McCoy: Reds rally falls short vs. Rockies

Credit: AP

Credit: AP

One run short. One big rally, but one short. One big swing of the bat needed, but one run short.

The Cincinnati Reds, down four runs in the ninth inning, staged a big-time rally against Colorado Rockies relief pitcher Jalen Beeks.

They scored three times to cut the lead to one. And they had the potential tying run on third base.

And they had the right man walking to home plate — All-Star Elly De La Cruz.

But there would be no Elly Effect, no Elly Element. He grounded to short to end it, a 6-5 loss to the 32-60 last-place Rockies.

The Reds were put into that dire ninth-inning strait because Reds starter Frankie Montas served up a couple of gopher balls to Sam Hilliard.

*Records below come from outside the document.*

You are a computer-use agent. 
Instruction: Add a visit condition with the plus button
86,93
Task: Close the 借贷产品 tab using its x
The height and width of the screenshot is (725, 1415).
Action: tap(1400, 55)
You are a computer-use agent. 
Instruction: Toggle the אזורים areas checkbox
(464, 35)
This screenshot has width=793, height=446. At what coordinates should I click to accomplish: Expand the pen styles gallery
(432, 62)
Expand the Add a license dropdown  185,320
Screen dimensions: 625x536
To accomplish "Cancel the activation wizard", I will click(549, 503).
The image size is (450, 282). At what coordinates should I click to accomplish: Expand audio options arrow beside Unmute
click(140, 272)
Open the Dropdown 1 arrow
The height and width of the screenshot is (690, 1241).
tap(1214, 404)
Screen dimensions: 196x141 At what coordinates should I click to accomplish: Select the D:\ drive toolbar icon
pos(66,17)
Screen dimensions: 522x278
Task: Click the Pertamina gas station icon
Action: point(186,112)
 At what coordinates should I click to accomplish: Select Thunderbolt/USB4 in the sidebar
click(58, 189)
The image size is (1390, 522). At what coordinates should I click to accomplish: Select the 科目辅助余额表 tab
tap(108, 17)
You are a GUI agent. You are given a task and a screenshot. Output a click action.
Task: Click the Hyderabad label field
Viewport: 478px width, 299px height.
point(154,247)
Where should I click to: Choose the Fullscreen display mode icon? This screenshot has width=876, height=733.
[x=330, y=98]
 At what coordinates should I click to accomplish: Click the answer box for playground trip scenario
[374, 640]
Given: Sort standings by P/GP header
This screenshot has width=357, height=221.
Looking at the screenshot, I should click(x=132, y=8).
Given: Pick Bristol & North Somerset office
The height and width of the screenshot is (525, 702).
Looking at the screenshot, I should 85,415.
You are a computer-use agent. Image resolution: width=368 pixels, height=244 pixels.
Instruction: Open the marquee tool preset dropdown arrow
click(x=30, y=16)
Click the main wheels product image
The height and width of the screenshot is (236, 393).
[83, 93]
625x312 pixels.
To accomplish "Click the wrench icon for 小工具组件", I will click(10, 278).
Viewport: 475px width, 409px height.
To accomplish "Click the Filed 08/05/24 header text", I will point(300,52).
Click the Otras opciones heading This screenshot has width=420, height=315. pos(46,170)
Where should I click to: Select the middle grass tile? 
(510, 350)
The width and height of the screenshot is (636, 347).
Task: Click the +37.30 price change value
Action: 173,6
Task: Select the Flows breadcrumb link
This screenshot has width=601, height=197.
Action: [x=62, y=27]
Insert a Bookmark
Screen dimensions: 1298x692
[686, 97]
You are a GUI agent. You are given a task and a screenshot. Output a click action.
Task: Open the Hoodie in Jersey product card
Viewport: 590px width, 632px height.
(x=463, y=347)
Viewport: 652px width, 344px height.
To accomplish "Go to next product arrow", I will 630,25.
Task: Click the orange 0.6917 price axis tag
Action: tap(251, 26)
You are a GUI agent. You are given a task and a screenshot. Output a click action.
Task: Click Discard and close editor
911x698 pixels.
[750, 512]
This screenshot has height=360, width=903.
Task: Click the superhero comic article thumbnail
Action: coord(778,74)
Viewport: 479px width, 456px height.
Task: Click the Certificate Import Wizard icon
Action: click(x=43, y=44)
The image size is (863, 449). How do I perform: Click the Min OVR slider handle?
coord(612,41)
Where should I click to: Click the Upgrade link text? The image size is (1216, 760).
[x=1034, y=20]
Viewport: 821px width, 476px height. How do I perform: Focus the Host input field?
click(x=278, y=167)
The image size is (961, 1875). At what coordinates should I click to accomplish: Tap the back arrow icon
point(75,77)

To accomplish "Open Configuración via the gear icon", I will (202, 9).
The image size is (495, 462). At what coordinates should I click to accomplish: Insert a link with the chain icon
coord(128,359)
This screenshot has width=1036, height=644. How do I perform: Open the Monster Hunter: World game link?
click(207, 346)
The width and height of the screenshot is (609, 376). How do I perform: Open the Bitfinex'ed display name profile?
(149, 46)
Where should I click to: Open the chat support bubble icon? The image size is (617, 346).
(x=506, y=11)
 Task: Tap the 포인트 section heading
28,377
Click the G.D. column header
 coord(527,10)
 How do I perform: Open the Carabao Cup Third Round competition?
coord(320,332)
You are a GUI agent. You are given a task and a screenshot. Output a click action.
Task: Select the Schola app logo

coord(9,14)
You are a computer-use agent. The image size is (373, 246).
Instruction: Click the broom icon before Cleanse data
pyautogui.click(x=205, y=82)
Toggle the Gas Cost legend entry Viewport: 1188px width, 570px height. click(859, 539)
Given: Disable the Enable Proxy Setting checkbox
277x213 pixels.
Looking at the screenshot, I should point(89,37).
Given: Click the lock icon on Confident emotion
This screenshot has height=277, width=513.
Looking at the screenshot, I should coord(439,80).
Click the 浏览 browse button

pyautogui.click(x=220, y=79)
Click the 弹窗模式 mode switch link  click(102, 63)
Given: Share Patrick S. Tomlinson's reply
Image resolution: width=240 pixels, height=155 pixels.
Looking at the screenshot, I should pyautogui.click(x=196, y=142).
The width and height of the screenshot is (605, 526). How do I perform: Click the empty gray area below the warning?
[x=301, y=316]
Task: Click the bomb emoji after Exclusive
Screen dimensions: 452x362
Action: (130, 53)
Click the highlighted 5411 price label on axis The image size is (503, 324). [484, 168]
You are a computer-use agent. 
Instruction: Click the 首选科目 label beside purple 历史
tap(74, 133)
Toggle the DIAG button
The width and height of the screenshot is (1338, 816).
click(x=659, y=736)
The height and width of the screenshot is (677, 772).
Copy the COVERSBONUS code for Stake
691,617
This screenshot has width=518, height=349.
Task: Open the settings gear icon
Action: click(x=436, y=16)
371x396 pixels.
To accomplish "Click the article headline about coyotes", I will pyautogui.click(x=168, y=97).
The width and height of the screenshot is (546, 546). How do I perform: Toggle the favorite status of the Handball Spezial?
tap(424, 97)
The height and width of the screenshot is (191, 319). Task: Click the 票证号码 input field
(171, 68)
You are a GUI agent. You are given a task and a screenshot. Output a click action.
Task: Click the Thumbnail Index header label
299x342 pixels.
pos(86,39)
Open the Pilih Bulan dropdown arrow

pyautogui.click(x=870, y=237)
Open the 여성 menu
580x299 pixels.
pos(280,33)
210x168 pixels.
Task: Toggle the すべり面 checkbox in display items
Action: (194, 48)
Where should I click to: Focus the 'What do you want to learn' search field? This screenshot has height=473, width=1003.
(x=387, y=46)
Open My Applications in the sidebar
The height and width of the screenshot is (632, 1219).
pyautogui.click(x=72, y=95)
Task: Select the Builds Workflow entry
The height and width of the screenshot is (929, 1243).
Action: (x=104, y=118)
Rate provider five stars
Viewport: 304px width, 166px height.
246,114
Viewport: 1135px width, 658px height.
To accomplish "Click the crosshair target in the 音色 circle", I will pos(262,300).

When Hilliard made his major league debut with the Rockies in 2019, he crushed a 455-foot home run in his first game.

It remains the longest home run hit by a player in his first major league game.

Since then, though, he has been up-and-down, mostly down in the minors, including most of this season.

Hilliard was recently recalled from the minors and was 2 for 11 with five strikeouts entering Wednesday’s game in Great American Ball Park.

And he was batting ninth.

But in his first two at bats Wednesday, he homered twice. Neither traveled 455 feet, just 344 and 382, but they drove in three runs.

The first one, the 344-footer, was to right field, a two-run shot on a 2-and-1 91 mph cutter in the third inning to give the Rockies a 2-0 lead.

The second one, the 382-footer, was to left center, a solo affair on a first pitch 85 mph cutter to give the Rockies a 3-1 lead.

The Rockies scored one in the sixth when Montas walked Brenton Doyle and he scored on Jake Cave’s double to right.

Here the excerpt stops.